Кинопанорама была легко и закономерно задействована в продвижении соцреалистических традиций пропаганды и прославления советской жизни, и действительно, своими экспериментальными эффектами она существенно расширила самые рамки эстетики социалистического реализма. В конце 1950-х годов казалось, что ее всеобщий успех у критиков и зрителей предопределен. Кинопанорама предлагала то, к чему предыдущие фильмы не могли и приблизиться: она не только лучше передавала величие далеких и необъятных просторов СССР, но одновременно с этим и приближала их к зрителю так, что казалось, будто они находятся в прямом смысле на расстоянии вытянутой руки. Один советский зритель, например, отмечал: «Еще в ранние годы я мечтал осуществить путешествие по Советскому Союзу. И теперь, когда побывал в панорамном кинотеатре и просмотрел фильм “Широка страна моя…”, я считаю, что мое желание почти удовлетворено» [Кинотеатры 1958: 16].
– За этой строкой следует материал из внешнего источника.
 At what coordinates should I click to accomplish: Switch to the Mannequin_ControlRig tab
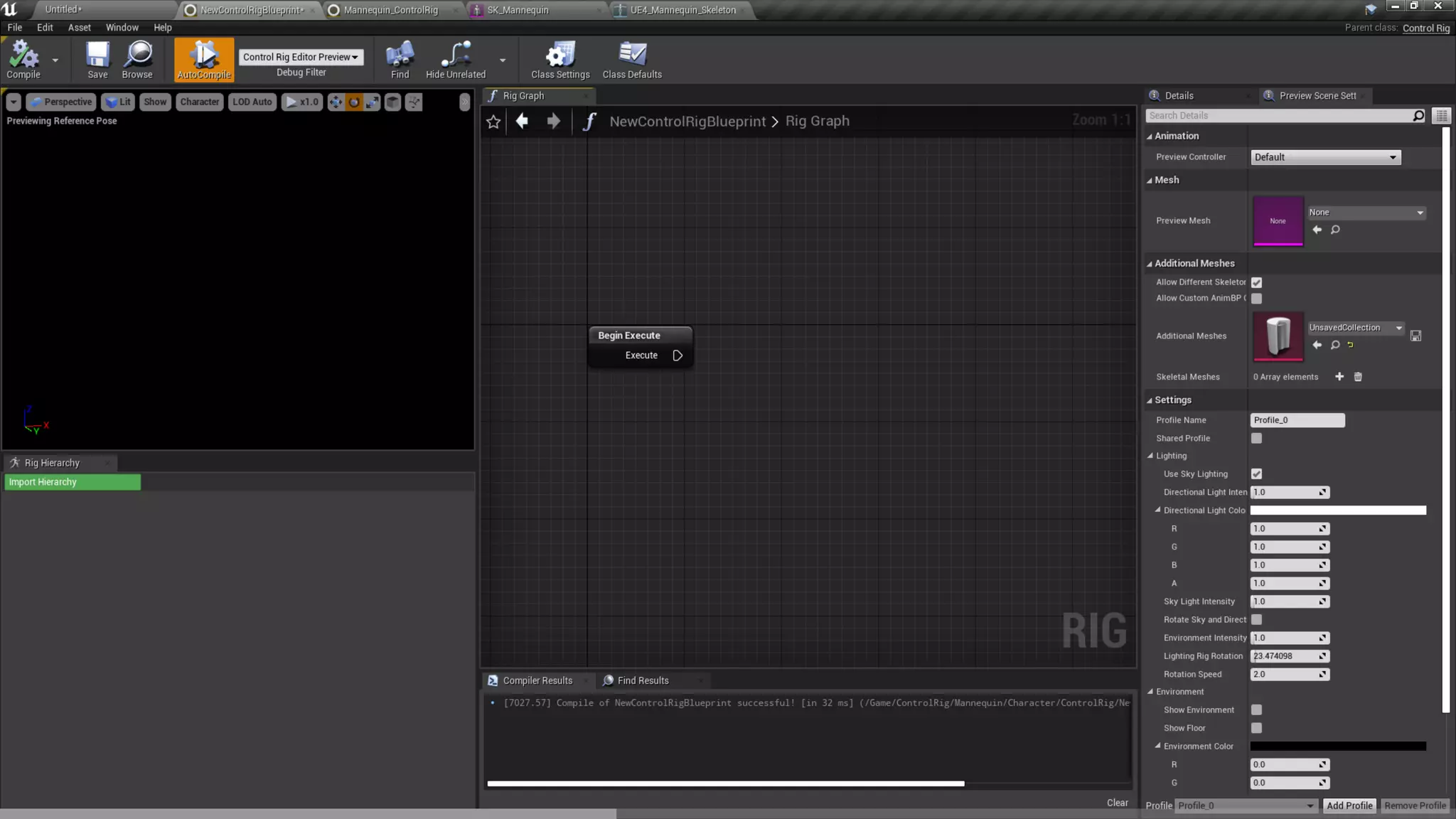tap(390, 10)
Хотя стремление нанести бескрайние просторы СССР на карту экрана как единое и представимое целое существовало в советском кинематографе на протяжении десятилетий, кинопанорама в корне изменила масштаб этих чаяний, и теперь это было уже не просто символическое представление подобного единства, но его реализация в виде материализованного, осязаемого впечатления. Легендарный фильм Григория Александрова «Цирк» (1936) представляет в этом отношении особенно важный прецедент (отметим также, что в нем звучит всенародно известная «Песня о Родине», чьи первые слова «Широка страна моя…» стали названием фильма, который Роман Кармен снимет примерно двадцать лет спустя). Замкнутая круглая арена цирка, которую зритель видит в конце фильма Александрова, заполненная шумной и подчеркнуто многонациональной толпой, становится центростремительным пространством, которое спрессовывает и вбирает в себя весь советский народ. Она превращается в воображаемую карту страны с ее стремлением к единству, легко считываемую и опознаваемую зрителем. Впоследствии кинопанорама будет преследовать те же цели как раз с помощью полного отказа от подобных символических или структурных огороженных пространств и даже активного противодействия им. Зрители фильма «Широка страна моя…», по замыслу его создателей, должны были не только опознать советскую карту, но и пересечь ее «из одного конца… в другой», чтобы лично прожить ее огромность [Ляскало 1961: 153]34. Московская «Круговая кинопанорама» являлась олицетворением этого в еще большей степени: физически замкнутое круглое пространство кинотеатра должно было распахнуться навстречу огромным просторам страны.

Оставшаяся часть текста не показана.